Three test layers. All live in tests/:

async def test_detect_pii_catches_email(fake_backend):
    ctx = PipelineContextFactory(user_message="Email me at alice@acme.com")
    step = DetectPIIStep(fake_backend)
    findings = await step.run(ctx, StepConfig(on_detection="redact"))

    assert findings == [
        Detection(category="pii.email", severity=Severity.WARN, ...)
    ]
    assert "alice@acme.com" not in ctx.user_message

async def test_pii_end_to_end(client, real_backend, seed_agent):
    response = await client.post(
        "/v1/chat/completions",
        headers={"Authorization": f"Bearer {seed_agent.api_key}"},
        json={
            "model": "gpt-4o-mini",
            "messages": [{"role": "user", "content": "ping alice@acme.com"}],
        },
    )
    # Fake provider returns 200 with the forwarded user content,
    # so we can check that the redacted version was what got sent.
    assert "alice@acme.com" not in response.json()["echoed_user_message"]

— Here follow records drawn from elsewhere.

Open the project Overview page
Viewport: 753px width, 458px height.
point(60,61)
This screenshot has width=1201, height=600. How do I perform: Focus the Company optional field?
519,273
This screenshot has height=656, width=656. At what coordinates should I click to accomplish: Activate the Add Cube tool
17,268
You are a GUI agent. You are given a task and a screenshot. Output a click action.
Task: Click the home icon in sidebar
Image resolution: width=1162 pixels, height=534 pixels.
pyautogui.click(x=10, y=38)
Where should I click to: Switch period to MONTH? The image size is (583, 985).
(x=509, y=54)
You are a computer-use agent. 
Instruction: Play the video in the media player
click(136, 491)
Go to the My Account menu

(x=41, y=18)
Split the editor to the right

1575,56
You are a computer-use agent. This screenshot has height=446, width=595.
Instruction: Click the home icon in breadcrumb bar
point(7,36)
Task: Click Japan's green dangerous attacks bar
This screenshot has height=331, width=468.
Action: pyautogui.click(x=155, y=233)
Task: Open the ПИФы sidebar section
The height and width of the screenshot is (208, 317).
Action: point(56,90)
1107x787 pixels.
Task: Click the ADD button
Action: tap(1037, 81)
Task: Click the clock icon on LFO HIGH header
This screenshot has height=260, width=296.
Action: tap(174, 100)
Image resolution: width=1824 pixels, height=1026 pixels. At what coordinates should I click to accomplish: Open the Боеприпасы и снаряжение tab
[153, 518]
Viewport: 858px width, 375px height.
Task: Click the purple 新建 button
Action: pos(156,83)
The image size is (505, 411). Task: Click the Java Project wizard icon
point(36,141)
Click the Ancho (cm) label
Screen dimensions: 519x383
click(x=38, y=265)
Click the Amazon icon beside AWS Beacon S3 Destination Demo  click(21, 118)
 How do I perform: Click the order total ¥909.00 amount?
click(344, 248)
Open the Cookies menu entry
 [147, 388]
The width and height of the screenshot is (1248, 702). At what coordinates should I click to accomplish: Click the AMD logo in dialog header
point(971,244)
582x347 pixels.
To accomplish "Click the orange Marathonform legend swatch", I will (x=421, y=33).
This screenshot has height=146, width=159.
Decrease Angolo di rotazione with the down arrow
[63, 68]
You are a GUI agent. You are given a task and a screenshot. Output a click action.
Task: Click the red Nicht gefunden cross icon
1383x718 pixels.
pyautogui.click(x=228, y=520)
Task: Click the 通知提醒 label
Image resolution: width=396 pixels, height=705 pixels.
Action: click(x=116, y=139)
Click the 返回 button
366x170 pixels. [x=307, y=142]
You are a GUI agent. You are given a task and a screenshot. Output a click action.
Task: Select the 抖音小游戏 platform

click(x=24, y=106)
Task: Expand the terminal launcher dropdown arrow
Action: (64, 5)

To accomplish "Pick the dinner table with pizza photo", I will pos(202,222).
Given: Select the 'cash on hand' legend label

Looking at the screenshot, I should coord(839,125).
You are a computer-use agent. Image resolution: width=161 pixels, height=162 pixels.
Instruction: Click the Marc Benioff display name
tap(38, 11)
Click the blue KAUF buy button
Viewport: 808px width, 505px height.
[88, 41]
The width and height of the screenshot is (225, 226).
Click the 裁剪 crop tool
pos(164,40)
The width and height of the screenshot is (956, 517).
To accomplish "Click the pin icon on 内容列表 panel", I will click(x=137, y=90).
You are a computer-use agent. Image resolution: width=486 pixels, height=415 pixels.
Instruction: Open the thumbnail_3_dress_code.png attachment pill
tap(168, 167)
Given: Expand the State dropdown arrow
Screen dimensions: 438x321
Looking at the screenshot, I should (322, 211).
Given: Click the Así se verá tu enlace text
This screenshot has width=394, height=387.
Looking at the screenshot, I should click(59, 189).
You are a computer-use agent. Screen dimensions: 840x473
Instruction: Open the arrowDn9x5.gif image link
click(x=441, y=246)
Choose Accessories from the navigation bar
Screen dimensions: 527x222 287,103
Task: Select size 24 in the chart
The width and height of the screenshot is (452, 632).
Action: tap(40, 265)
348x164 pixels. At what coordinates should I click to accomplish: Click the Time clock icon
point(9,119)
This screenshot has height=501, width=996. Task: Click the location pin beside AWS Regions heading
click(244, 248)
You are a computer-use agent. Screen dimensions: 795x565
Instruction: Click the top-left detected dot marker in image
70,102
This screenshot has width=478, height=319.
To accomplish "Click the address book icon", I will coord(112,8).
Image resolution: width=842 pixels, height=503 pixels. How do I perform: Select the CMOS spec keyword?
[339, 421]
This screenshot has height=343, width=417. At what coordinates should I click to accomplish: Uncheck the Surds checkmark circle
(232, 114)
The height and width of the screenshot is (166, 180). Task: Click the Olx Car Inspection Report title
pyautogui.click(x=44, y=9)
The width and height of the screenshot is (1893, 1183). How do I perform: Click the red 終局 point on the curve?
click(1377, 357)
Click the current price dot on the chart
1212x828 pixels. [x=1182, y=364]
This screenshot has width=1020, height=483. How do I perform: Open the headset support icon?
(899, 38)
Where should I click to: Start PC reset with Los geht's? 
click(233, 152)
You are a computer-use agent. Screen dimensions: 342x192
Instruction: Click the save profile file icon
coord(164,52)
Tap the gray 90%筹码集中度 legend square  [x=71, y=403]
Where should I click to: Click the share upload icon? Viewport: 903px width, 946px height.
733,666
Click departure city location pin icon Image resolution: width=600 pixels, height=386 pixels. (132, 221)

See Testing for the fixture plumbing.

Performance budget

Every step runs on every call. Budget: p95 under 5ms for anything in the pre-LLM phase unless it's I/O-bound (e.g., calls an external backend like Azure Content Safety).

For I/O steps:

Timeout strict: 2 seconds hard cap
On timeout: fail-open-to-audit (the event still lands, with a timeout category on the step)
Never block the response on retry loops

Common gotchas

Modifying the user message without returning a Detection. The redaction disappears in the audit trail. Always return a Detection with a replacement field so evidence is preserved.
Reading secrets from the context. ctx doesn't have the provider key — that's resolved by the gateway AFTER the pipeline. If your step needs a secret, it's a vault step or a backend with its own config.
Assuming a single message. ctx.messages is a list. Multi-turn conversations flow through. Scan all of them unless you have a reason not to.
Blocking on first detection. Steps should return all findings. Policy decides to short-circuit.
Forgetting to add the step to the default policy. Step registered but disabled everywhere. Add to config/policies/default.yaml too.

When NOT to add a new step

If the rule you want is per-request (a flag), it belongs in Governance Flags, not a step. Flags are per-call overrides on existing steps, not new logic.

If the rule is customer-specific, write it as a Rego override in config/policies/rego/<customer>.rego. Rego is where per-customer deviations live — steps are the platform's menu.